Manuel es un flamenco realmente bonito. Tiene un plumaje brilloso y pálido, de ese color tan llamativo que poseen los flamencos, con unos ojos curiosamente castaños y un par de plumas en la cabeza que simplemente no se quedan en su lugar, prefiriendo permanecer paraditas como un par de antenas a cada lado de su cabeza.
La primera vez que mandaron a Miguel a revisarlo, fue porque el veterinario anterior había sido picoteado hasta acabar padeciendo un serio pavor por las aves (incluyendo la película Pájaros.) A todos les llamaba la atención que Manuel, a diferencia del resto de los flamencos, se aislase y no andase en grupo como sus pares.
Varios veterinarios intentaron examinarlo, preocupados por su comportamiento solitario. Todos pensaban que quizás podría ser el síntoma de una enfermedad, pero nadie podía comprobarlo porque Manuel los picoteaba violentamente a todos.
Excepto a Miguel. Bueno, casi.
La cosa con Manuel es que, durante un momento parece detestarlo y al siguiente sólo está todo tranquilo, observándolo con ojos que parecen estar realmente molestos. A veces, cuando Miguel está haciendo otra cosa dentro de su estancia, Manuel frota despacito la cabeza en su espalda y si Miguel se voltea, se gana su buen par de picotazos en la cabeza. ¡Quién entiende a ese maldito flamenco!

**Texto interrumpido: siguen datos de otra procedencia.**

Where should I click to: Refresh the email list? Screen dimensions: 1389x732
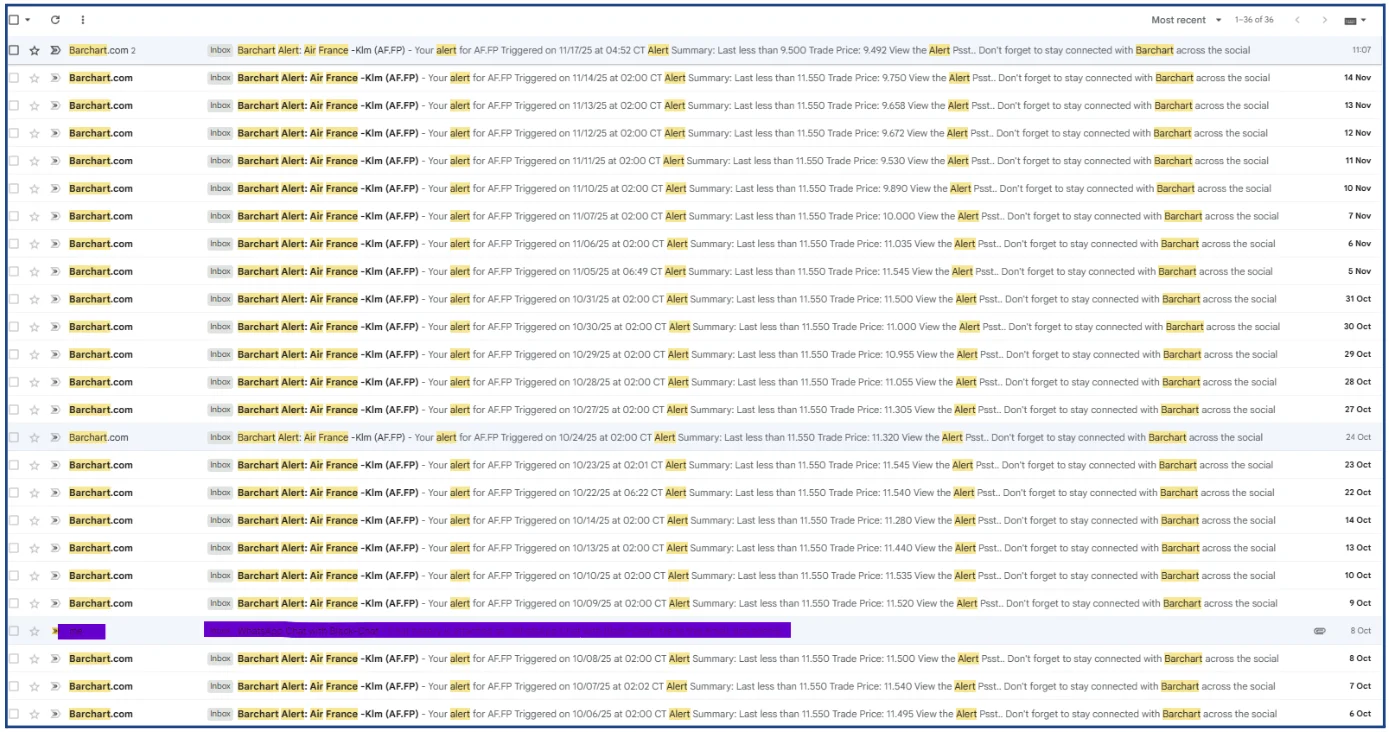click(56, 19)
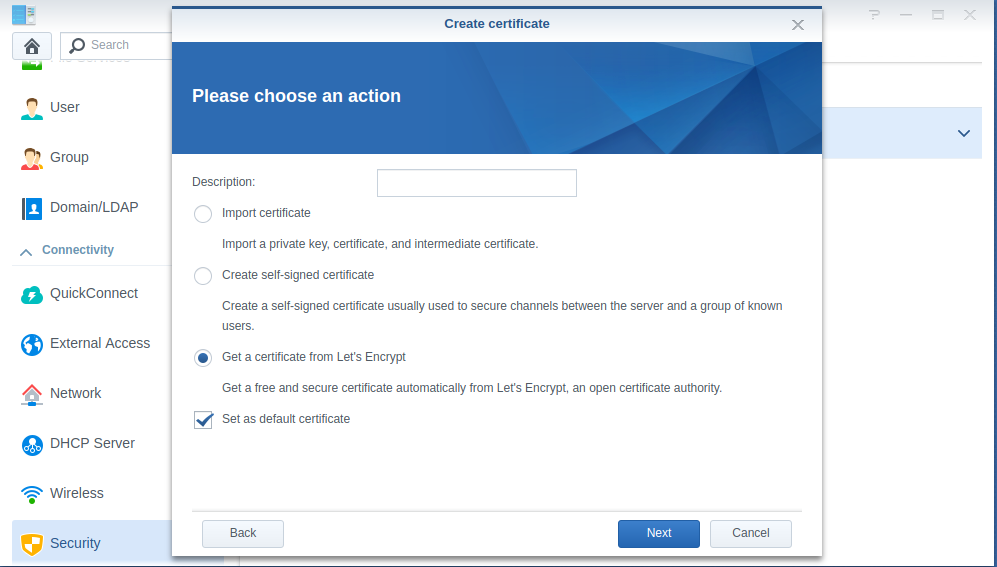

Una vez, Miguel no aguantó el hambre y se sentó en una roca dentro de la estancia de los flamencos para devorar su almuerzo. Se acomodó lejos de las aves, muy tranquilo y destapó el recipiente de comida que él mismo se había preparado en la mañana. Aspiró profundamente y antes de que pudiera llevarse el delicioso cebiche a la boca, Manuel había metido su cabezota en la comida y se había engullido hasta la última muestra.
Miguel podría jurar que la mirada que recibió era sumamente engreída.
En fin, no es que Miguel tenga una guerra constante con ese flamenco. Puede tolerar los picoteos, sí. Puede tolerar el hurto de comida y las miradas asesinas. Puede tolerar el plumaje enfurruñado y ese par de alas batiéndose amenazadoramente.
Porque al final del día sigue disfrutando su trabajo. Y se le hace simpático el modo en que Manuel se le acurruca con la cabeza en su espalda, apoyando el pico en su hombro y cerrando los ojos, apegando las alas a su cuerpo con sus plumas desparramadas. Es divertido que el pajarraco sólo haga eso cuando cree que Miguel no está atento.
(Porque Manuel vigila a su cuidador, después de todo, es un flamenco muy despierto. Observa con cuidado cada uno de sus movimientos y sus plumas se le despeinan un poco cuando lo mira sonreír de esa manera tan estúpida que parece más brillante que la del resto de los humanos.)